In [1]:
from ProcessBasic import *

In [75]:
def flatten_directional_traffic_df(df: pd.DataFrame) -> pd.DataFrame:
    """
    將具有 MultiIndex 欄位（方向性交通量）的資料表展平為 long-form。
    自動辨識方向欄位與時間欄位（起、迄）。
    
    Parameters:
        df (pd.DataFrame): 原始的 MultiIndex 欄位資料表
        
    Returns:
        pd.DataFrame: 展平後含方向欄的資料表
    """
    if not isinstance(df.columns, pd.MultiIndex):
        raise ValueError("輸入的欄位不是 MultiIndex 結構")

    # 所有第一層欄位
    all_lv0 = df.columns.get_level_values(0).unique()

    # 自動找出方向欄（排除 起 與 迄）
    direction_cols = [col for col in all_lv0 if col not in ['起', '迄']]
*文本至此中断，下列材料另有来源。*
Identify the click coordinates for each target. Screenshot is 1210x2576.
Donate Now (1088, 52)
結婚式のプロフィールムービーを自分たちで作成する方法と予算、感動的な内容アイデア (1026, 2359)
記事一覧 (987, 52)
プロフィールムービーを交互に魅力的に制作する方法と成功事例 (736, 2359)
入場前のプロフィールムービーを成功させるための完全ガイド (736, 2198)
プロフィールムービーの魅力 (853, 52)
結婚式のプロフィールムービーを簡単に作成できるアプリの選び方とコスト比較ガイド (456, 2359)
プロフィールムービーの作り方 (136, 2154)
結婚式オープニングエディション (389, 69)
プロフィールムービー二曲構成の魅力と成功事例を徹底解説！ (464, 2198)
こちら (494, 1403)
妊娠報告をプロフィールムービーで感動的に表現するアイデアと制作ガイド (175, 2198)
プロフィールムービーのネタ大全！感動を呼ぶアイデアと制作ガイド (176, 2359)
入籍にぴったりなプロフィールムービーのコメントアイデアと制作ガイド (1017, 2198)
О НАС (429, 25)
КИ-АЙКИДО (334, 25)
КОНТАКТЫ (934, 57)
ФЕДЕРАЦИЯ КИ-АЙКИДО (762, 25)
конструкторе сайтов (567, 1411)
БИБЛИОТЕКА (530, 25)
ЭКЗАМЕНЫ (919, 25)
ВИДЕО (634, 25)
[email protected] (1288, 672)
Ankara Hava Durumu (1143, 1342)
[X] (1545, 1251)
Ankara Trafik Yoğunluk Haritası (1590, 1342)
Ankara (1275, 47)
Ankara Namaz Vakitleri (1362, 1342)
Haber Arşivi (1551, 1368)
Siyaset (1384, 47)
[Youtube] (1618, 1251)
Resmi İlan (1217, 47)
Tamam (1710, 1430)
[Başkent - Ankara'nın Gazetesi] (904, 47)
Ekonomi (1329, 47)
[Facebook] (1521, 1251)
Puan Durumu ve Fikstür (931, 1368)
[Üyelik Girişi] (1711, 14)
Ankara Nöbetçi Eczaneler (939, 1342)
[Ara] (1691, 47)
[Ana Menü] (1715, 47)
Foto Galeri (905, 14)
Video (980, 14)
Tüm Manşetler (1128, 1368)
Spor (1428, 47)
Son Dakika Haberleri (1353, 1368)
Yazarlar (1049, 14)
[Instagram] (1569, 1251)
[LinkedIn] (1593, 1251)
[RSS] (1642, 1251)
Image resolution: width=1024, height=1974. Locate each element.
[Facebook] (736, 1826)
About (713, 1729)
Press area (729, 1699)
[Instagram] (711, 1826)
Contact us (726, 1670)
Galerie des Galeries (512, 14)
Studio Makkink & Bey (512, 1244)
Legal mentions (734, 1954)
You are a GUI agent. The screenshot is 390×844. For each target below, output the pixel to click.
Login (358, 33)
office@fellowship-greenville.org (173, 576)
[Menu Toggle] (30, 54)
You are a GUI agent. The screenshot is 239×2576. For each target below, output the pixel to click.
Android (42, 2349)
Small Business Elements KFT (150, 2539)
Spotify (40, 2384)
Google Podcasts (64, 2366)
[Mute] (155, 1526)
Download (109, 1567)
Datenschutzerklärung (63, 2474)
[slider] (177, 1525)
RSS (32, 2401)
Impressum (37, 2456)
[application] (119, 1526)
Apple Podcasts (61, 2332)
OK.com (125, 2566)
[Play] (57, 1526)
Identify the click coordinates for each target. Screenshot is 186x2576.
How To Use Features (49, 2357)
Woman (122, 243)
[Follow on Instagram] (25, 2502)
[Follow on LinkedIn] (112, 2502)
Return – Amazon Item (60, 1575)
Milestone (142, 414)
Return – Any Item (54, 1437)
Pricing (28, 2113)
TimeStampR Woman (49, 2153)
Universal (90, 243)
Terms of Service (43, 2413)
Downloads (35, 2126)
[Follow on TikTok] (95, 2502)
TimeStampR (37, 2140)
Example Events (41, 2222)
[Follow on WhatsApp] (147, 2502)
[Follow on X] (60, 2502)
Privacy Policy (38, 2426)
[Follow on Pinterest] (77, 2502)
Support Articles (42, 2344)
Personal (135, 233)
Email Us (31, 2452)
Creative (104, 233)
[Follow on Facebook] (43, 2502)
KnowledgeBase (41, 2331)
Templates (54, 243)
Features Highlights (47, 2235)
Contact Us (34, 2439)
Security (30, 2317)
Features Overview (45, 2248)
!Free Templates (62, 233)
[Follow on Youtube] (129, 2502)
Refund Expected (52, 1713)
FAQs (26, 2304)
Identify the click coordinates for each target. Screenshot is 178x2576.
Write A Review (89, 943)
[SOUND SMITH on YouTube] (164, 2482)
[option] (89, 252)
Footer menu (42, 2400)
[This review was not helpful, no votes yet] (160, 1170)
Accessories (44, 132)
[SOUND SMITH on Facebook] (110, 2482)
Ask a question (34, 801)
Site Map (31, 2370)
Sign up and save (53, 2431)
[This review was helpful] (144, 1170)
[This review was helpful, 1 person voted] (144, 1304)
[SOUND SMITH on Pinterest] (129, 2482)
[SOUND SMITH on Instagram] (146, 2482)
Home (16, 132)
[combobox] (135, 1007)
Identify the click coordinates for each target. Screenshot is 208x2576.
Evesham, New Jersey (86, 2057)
    # 自動找出「起」、「迄」欄位（不假設第二層）
    col_起 = next(col for col in df.columns if col[0] == '起')
    col_迄 = next(col for col in df.columns if col[0] == '迄')

    df_list = []

    for direction in direction_cols:
        temp = df[direction].copy()
        temp['方向'] = direction
        temp['起'] = df[col_起]
        temp['迄'] = df[col_迄]
        df_list.append(temp)

    df_flat = pd.concat(df_list, ignore_index=True)

    # 欄位排序
    ordered_cols = ['方向', '起', '迄'] + [col for col in df_flat.columns if col not in ['方向', '起', '迄']]
    return df_flat[ordered_cols]

def primily_organized(filelist):
    '''讀取交通量檔案檔案清單，並整合成美5分鐘一筆的表格'''
    outputdf = []
    for file in filelist:
        surveynumber = os.path.basename(file).split(".")[0] #讀取檔名進行命名(因xlsx內中並沒有可以協助判斷的部分)
        surveyplace = os.path.basename(file).split(".")[1]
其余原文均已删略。